A novel glycolysis-related gene signature for predicting prognosis and immunotherapy efficacy in breast cancer.

BACKGROUND

Previous studies have shown that glycolysis-related genes (GRGs) are associated with the development of breast cancer (BC), and the prognostic significance of GRGs in BC has been reported. Considering the heterogeneity of BC patients, which makes prognosis difficult to predict, and the fact that glycolysis is regulated by multiple genes, it is important to establish and evaluate new glycolysis-related prediction models in BC.

METHODS

In total, 170 GRGs were selected from the GeneCards database. We analyzed data from the Cancer Genome Atlas Breast Invasive Carcinoma (TCGA-BRCA) database as a training set and data from the Gene Expression Omnibus (GEO) database as a validation cohort. Based on the overall survival data and the expression levels of GRGs, Cox regression analyses were applied to develop a glycolysis-related prognostic gene (GRPGs)-based prediction model. Kaplan (KM) survival and ROC analyses were performed to assess the performance of this model. Gene Ontology (GO) and Kyoto Encyclopedia of Genes and Genomes (KEGG) analyses were used to identify the potential biological functions of GRPGs. cBioPortal database was used to explore the tumor mutation burden (TMB). The tumor immune dysfunction and exclusion indicator (TIDE) was used to estimate the patient response to immune checkpoint blockade (ICB).

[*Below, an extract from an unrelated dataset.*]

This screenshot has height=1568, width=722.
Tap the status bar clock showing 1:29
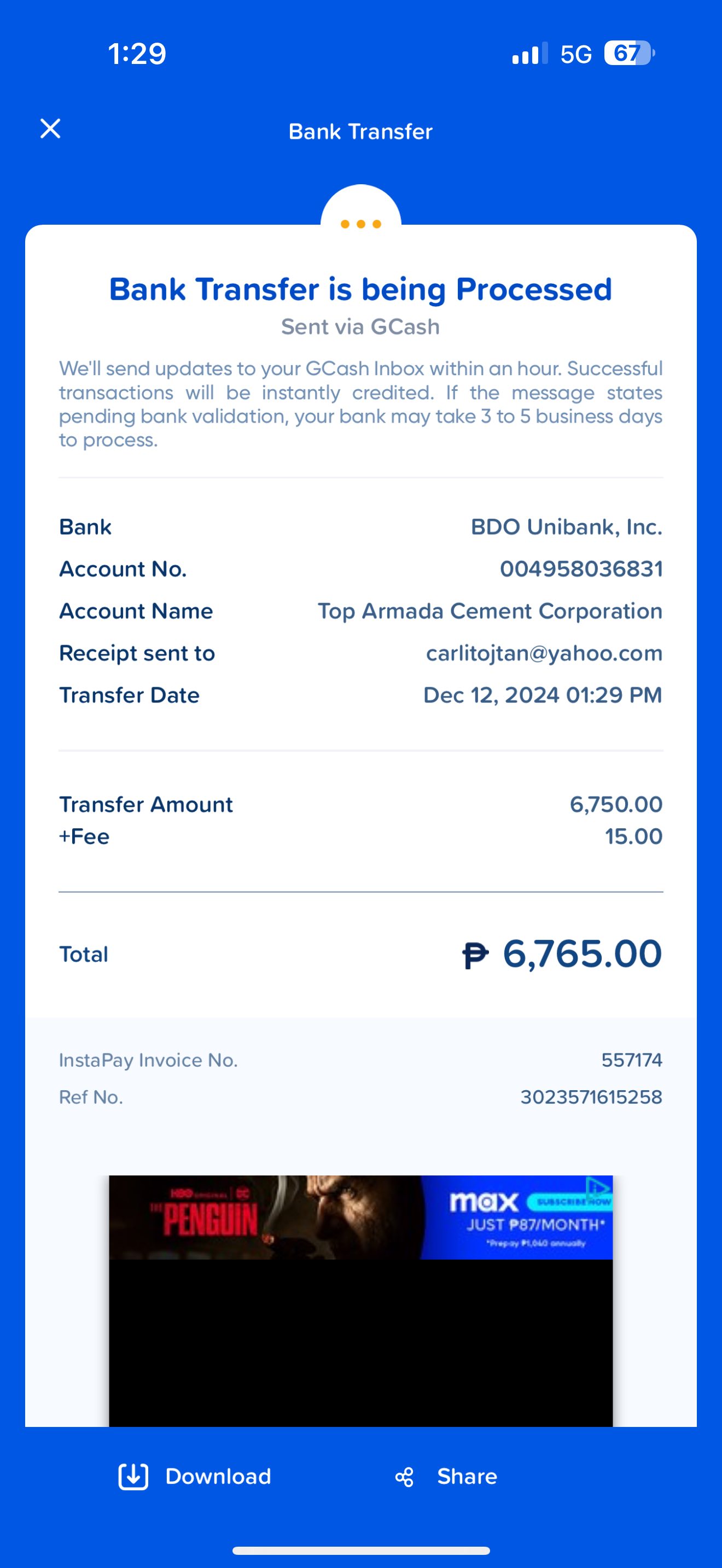pyautogui.click(x=137, y=54)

The levels of tumor-infiltrating immune cells (TICs) and stromal cells were quantitatively analyzed based on gene expression profiles.

RESULTS

We constructed a prediction model of 10 GRPGs (ADPGK, HNRNPA1, PGAM1, PIM2, YWHAZ, PTK2, VDAC1, CS, PGK1, and GAPDHS) to predict the survival outcomes of patients with BC. Patients were divided into low- and high-risk groups based on the gene signature. The AUC values of the ROC curves were 0.700 (1-year OS), 0.714 (3-year OS), 0.681 (5-year OS). TMB and TIDE analyses showed that patients in the high-risk group might respond better to ICB. Additionally, by combining the GRPGs signature and clinical characteristics of patients, a novel nomogram was constructed. The AUC values for this combined prediction model were 0.827 (1-year OS), 0.792 (3-year OS), and 0.783 (5-year OS), indicating an outstanding predictive performance.

CONCLUSION

A new GRPGs based prediction model was built to predict the OS and immunotherapeutic response of patients with BC.